■ **Extract**
--- START ---

# Is it worth studying an MBA in Singapore?



## Robert137

I read this interview by a Nanyang MBA student and got wondering why more people don't just apply to Chinese schools. What do you guys think?

businessbecause. com/business-school-news/ill-stand-out-from-the-crowd-says-nanyang-mba.htm


----------



## Hendri

*University*

Well it also depends with the cost you pay with that quality of education. I will suggest to look and research at the lecturer background before you enroll in the university. Please look for lecturer that has field background not just academic.


----------



## Krypton

Singapore is a great location for international students who want to build their careers in Asia. Nanyang Business School offers the best MBA programme in Singapore. 

The Financial Times business school rankings placed it at number 34 in the world. The programme is run over 16 months(although you can take an accelerated 10 month one) and offers global perspectives, with a focus in Asia. Students are very international and come from a diverse range of industries. Many of their students are attracted to study at Nanyang because of its great location and strong links with firms in Singapore, in the rest of Asia and beyond. Their admissions teams welcome people to call or write with questions about studying and living in Singapore.


----------



## ysayap

*It depends*

Taking an MBA would depend on the work that you do. You should think first before enrolling because it is quite expensive when taking an MBA.


----------



## ptrlee

Yes its worth to do MBA there. You will find high quality educational institutes there, affordable education and great job opportunities after completing MBA.


----------

--- END ---

Collected data entries:
--- START ---

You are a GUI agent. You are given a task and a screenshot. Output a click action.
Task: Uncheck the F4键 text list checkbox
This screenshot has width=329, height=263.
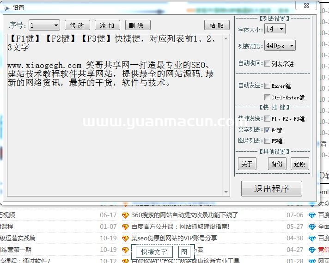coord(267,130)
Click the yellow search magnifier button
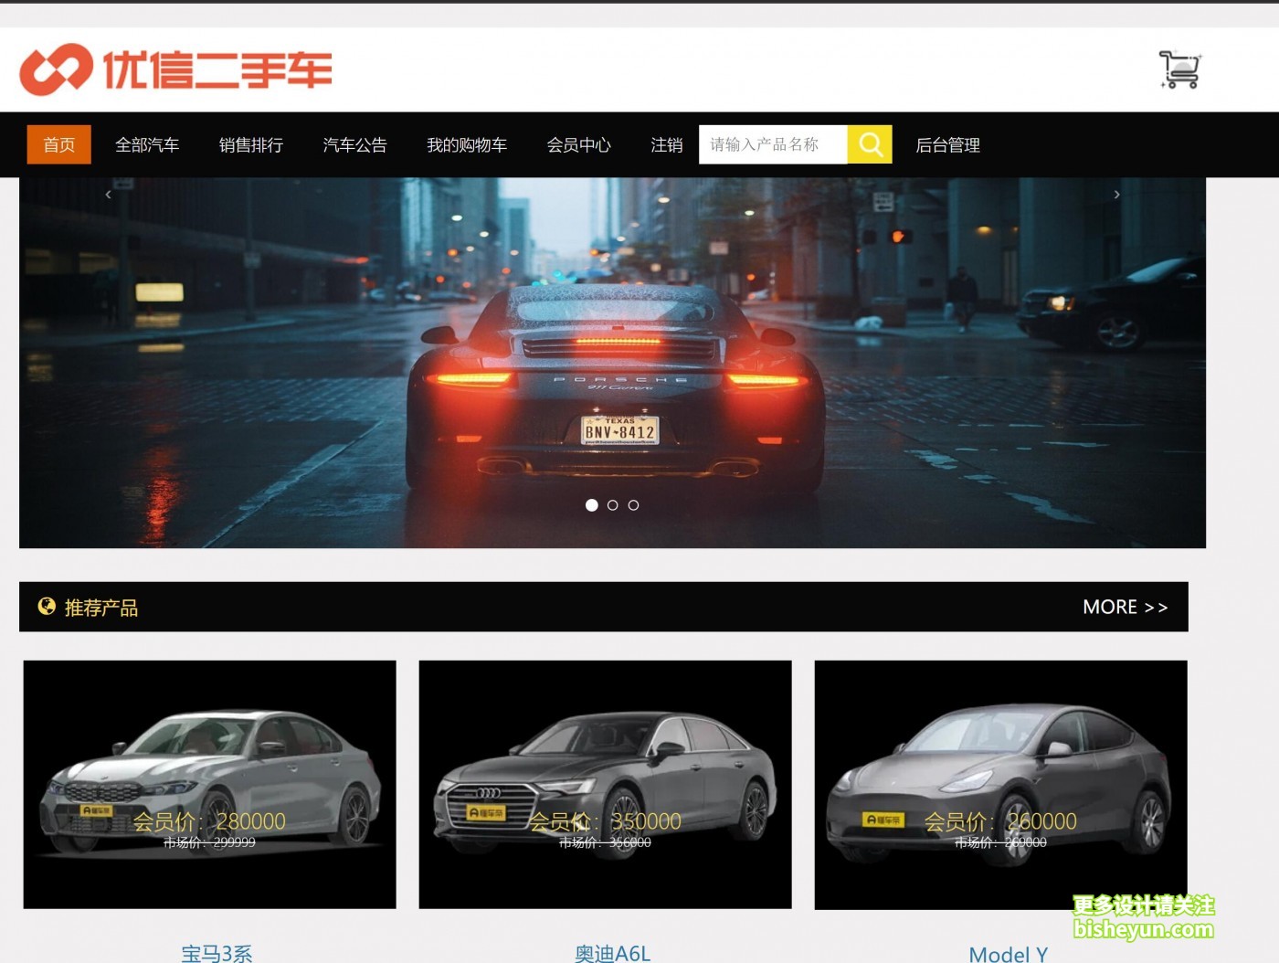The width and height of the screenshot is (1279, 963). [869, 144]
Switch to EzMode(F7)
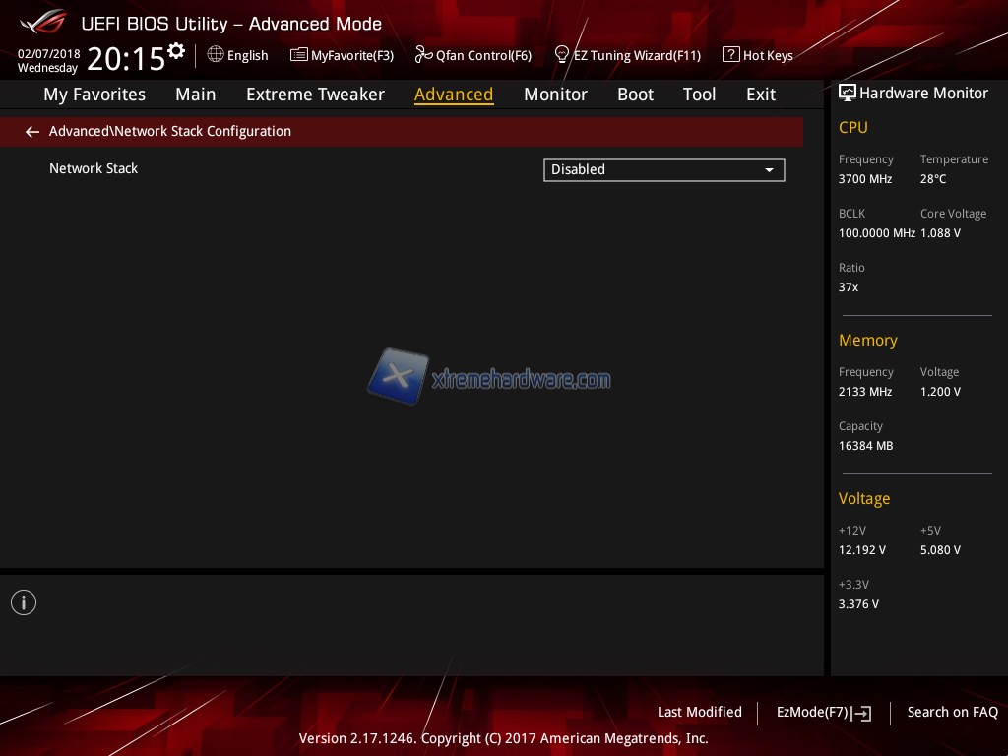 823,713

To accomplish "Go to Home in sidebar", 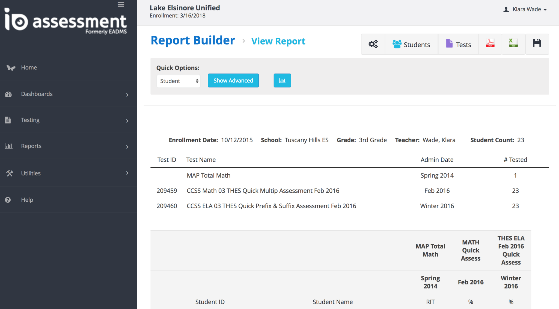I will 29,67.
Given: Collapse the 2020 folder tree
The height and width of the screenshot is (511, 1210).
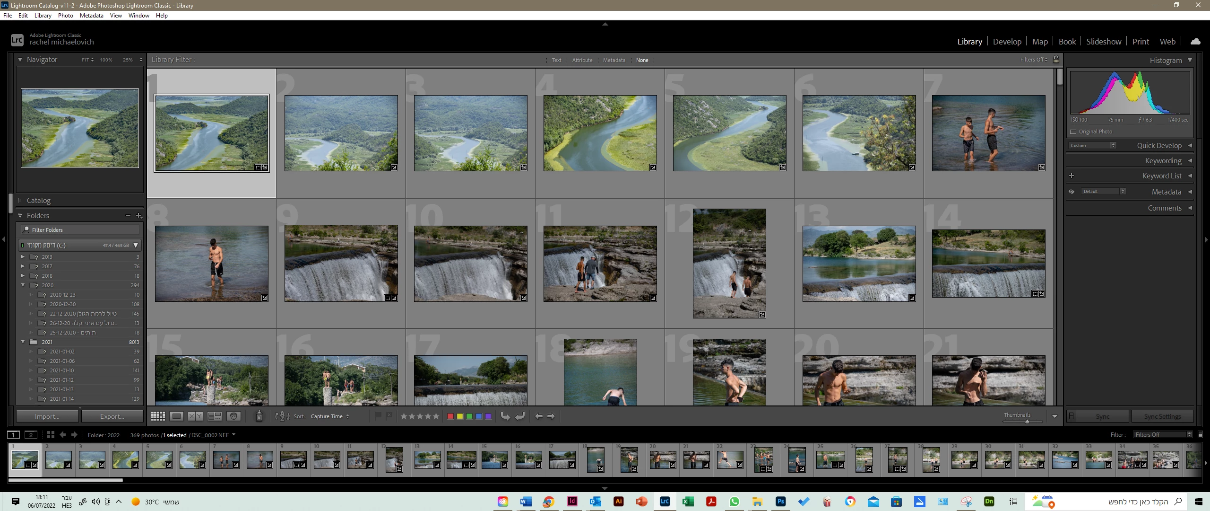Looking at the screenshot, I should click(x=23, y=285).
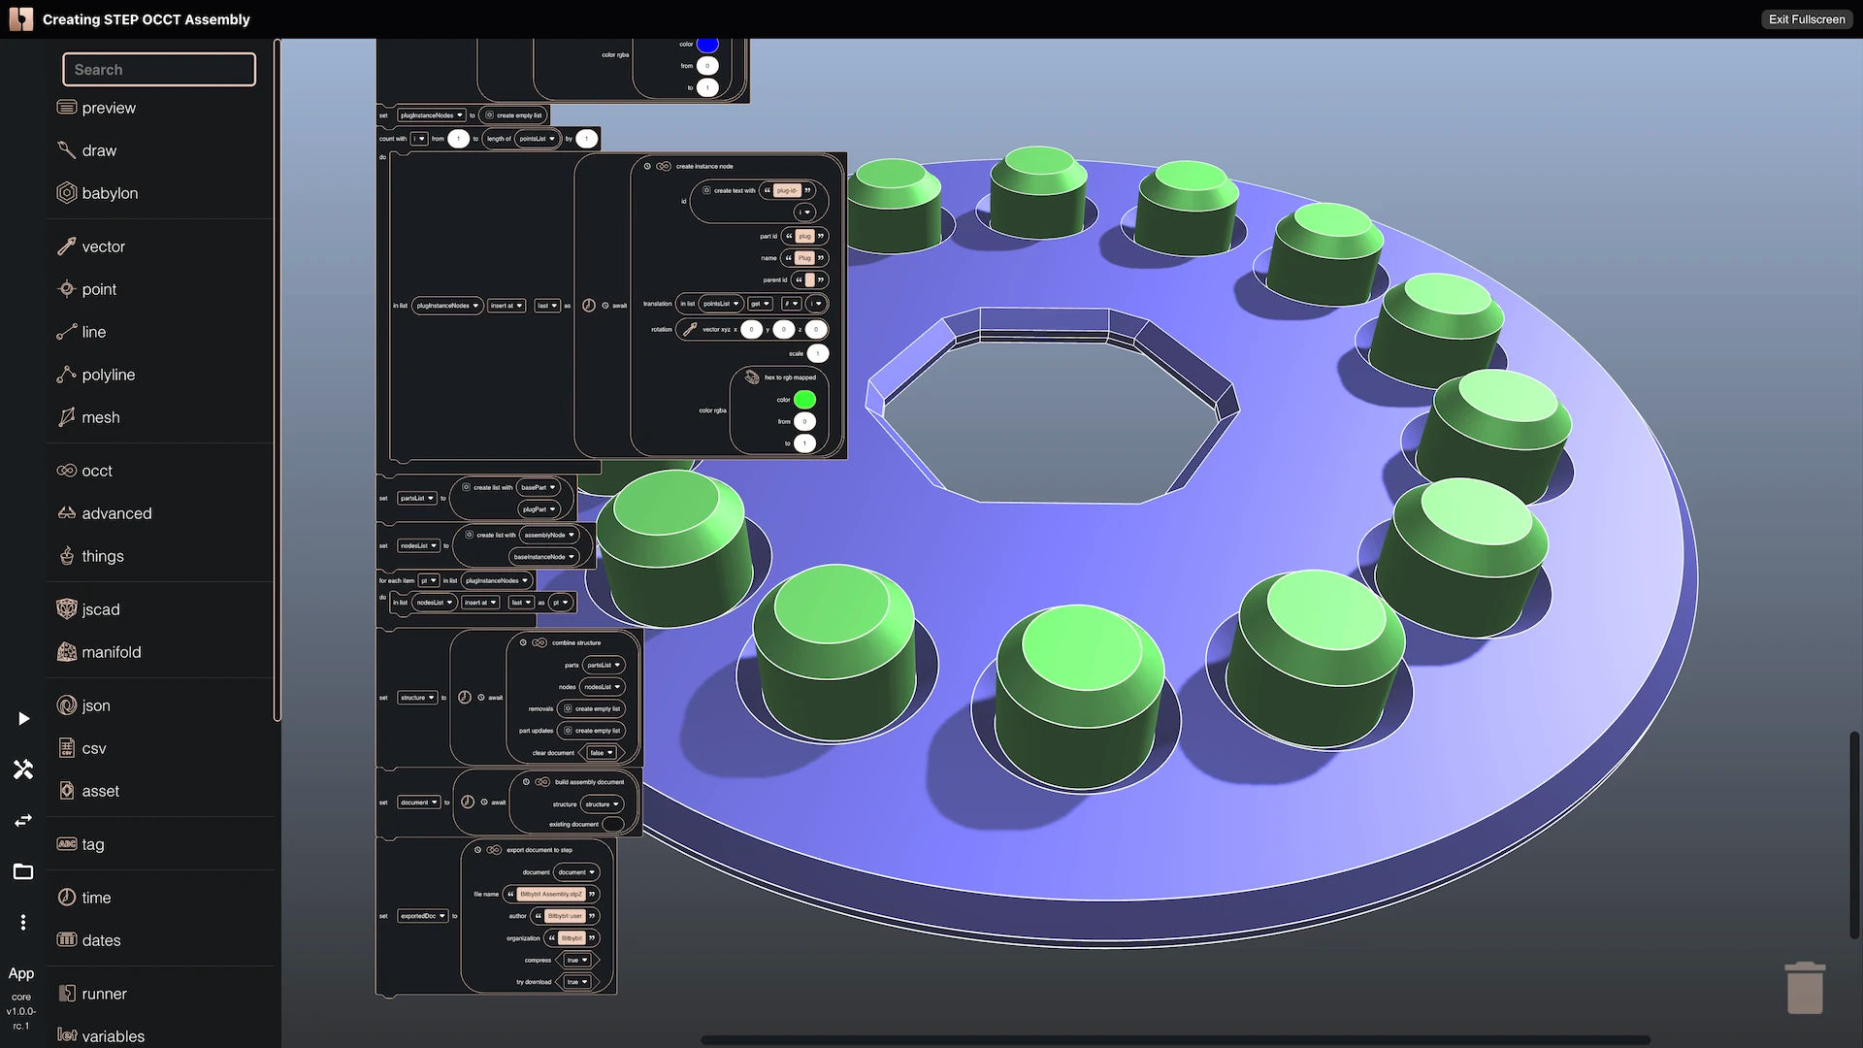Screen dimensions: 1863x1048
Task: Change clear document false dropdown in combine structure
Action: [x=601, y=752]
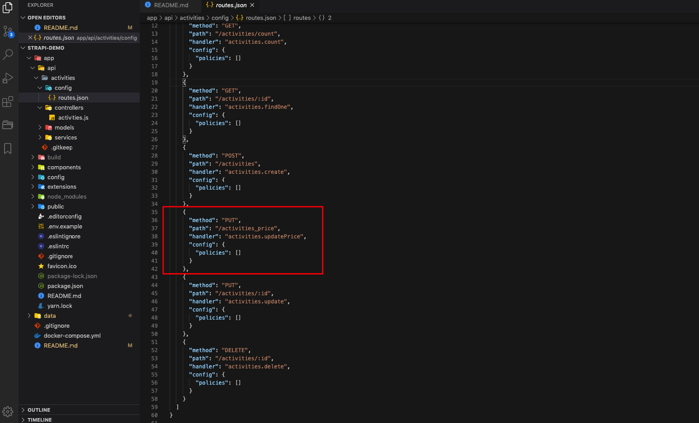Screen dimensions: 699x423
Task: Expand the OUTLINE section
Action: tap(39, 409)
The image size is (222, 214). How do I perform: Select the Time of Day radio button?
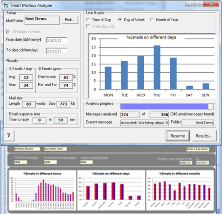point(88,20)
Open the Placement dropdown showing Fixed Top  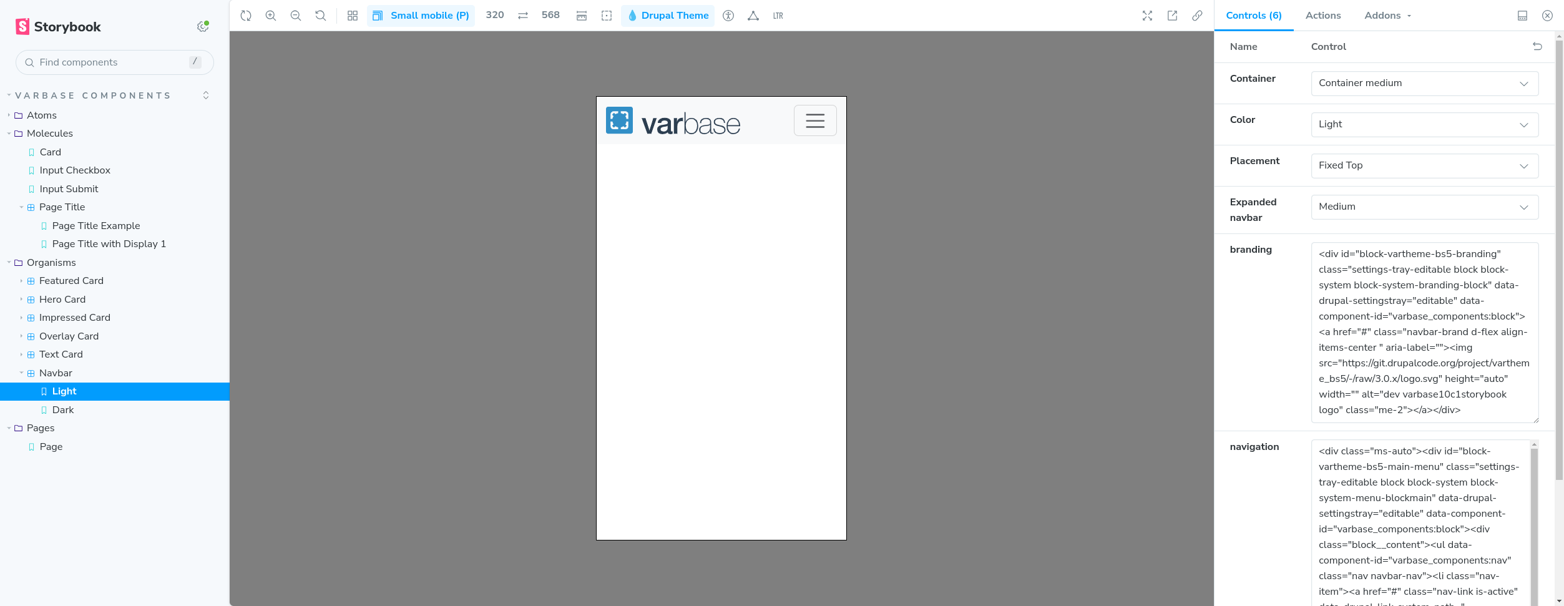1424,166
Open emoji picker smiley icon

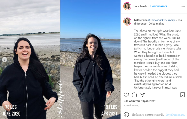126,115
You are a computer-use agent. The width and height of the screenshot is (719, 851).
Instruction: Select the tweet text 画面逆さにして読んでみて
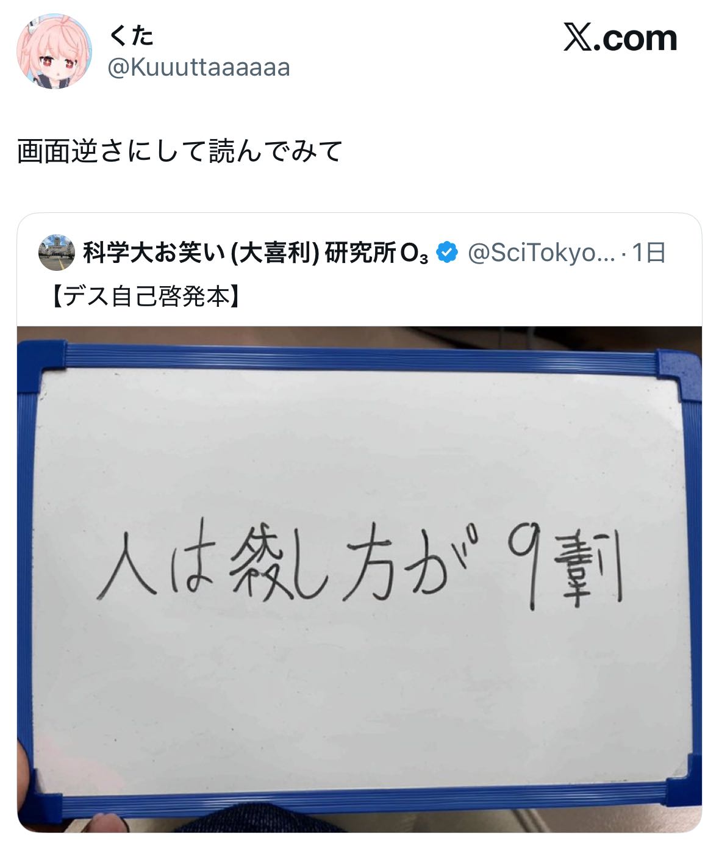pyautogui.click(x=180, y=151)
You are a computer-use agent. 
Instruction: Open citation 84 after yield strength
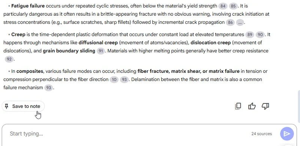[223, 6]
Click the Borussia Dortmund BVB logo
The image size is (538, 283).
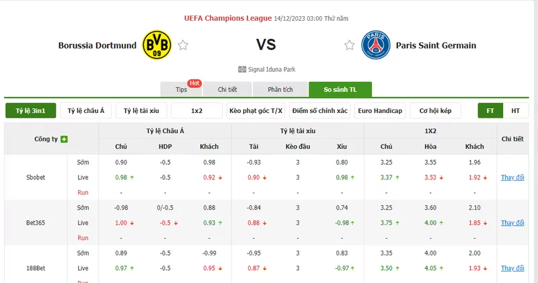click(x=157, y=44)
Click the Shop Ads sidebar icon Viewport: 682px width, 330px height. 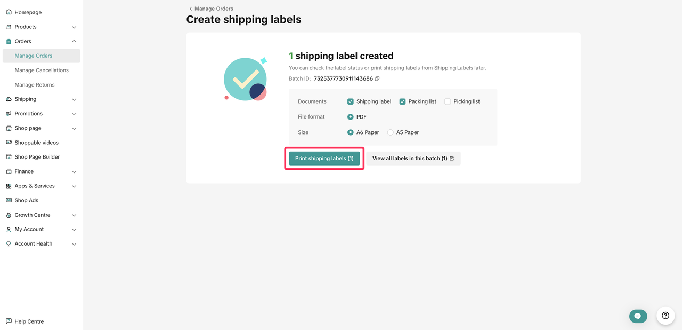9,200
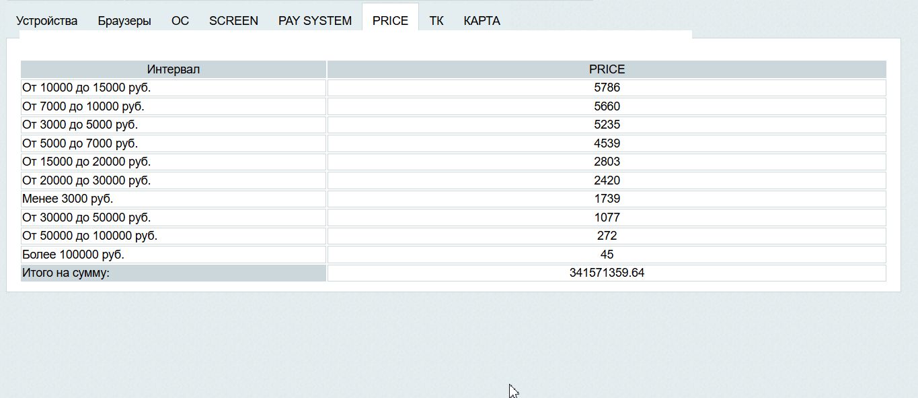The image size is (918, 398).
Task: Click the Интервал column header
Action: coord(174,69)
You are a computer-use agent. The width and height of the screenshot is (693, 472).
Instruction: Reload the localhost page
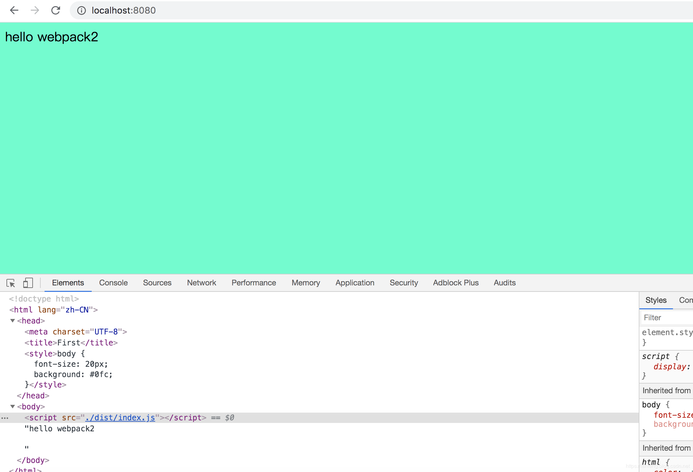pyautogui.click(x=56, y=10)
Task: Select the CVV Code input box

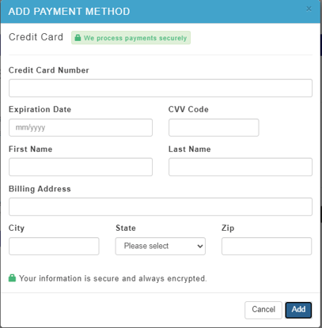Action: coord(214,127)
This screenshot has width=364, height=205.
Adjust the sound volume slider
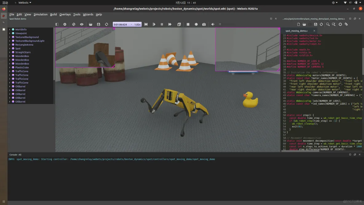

--- END ---

■ **What to work on**
[1] In the Singapore MBA thread, reproduce everything from "Singapore is a" down to "living in Singapore.".
[2] In the Singapore MBA thread, why does the post that opens "Taking an MBA would depend on the work that you do" advise thinking first before enrolling? Answer in one to three sentences.
[3] According to the Singapore MBA thread, where did the Financial Times business school rankings place Nanyang Business School?

■ **Expected responses**
[1]
Singapore is a great location for international students who want to build their careers in Asia. Nanyang Business School offers the best MBA programme in Singapore. 

The Financial Times business school rankings placed it at number 34 in the world. The programme is run over 16 months(although you can take an accelerated 10 month one) and offers global perspectives, with a focus in Asia. Students are very international and come from a diverse range of industries. Many of their students are attracted to study at Nanyang because of its great location and strong links with firms in Singapore, in the rest of Asia and beyond. Their admissions teams welcome people to call or write with questions about studying and living in Singapore.

[2] The post advises thinking first because taking an MBA is quite expensive.

[3] Number 34 in the world.